As the above synopsis indicates, the Crowding Stipulation embodies an ambitious policy to eliminate the overcrowded conditions at TDC. In implementing this policy and agreeing to the capacity and housing restrictions contained in the Stipulation, the parties acknowledged the role certain factors could play in the implementation of the agreement. The parties stated:
In entering into this Stipulation, the parties acknowledge that the safety and security of prisoners and staff is a matter of mutual concern. The parties further acknowledge that certain conditions and eventualities are within the contemplation of the parties. These include the possibility that TDC may experience a substantial increase or decrease in its population; that the rate of crime and/or conviction within the state of Texas may continue at its current rate or increase or decrease substantially; that the incidence of parole may increase or decrease substantially; that the cost of construction of new facilities and/or renovation of existing facilities may increase or decrease substantially; that substantial difficulty may or may not be encountered by TDC in attracting and employing security and non-security staff; and that substantial construction delays may or may not occur with respect to the renovation of existing units or the construction of new facilities, units or additions thereto.
Id. Sec. X A, at 33. When approving the Crowding Stipulation, the district court emphasized that "none of these eventualities, should they occur, will affect the scope of defendants' obligations under the Crowding Stipulation." We note the Stipulation does provide, however, that either party reserves the opportunity by appropriate motion to modify the provisions of the agreement. Id. Sec. X B, at 34.

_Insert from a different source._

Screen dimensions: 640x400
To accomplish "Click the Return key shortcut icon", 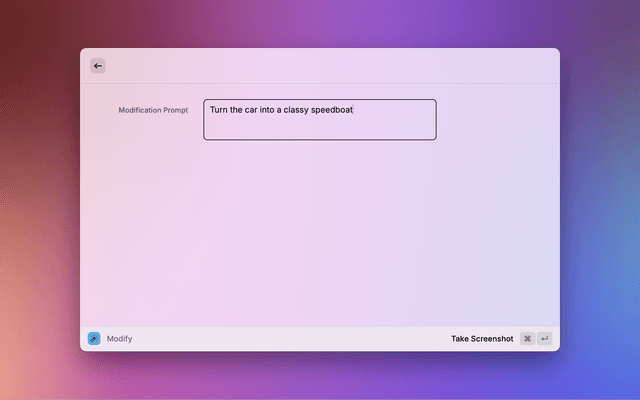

As of July 1985 the court-adopted Crowding Stipulation made it appear that the long dispute over prison population and housing conditions at TDC was to be resolved. As one counsel remarked: "We indeed are entering a new day in the Department of Corrections...." The optimistic view that " [t]his Stipulation resolves all issues with regard to those provisions and obviates the need for further hearing on crowding issues contemplated by the Fifth Circuit Court of Appeals,"3 however, was premature and short-lived.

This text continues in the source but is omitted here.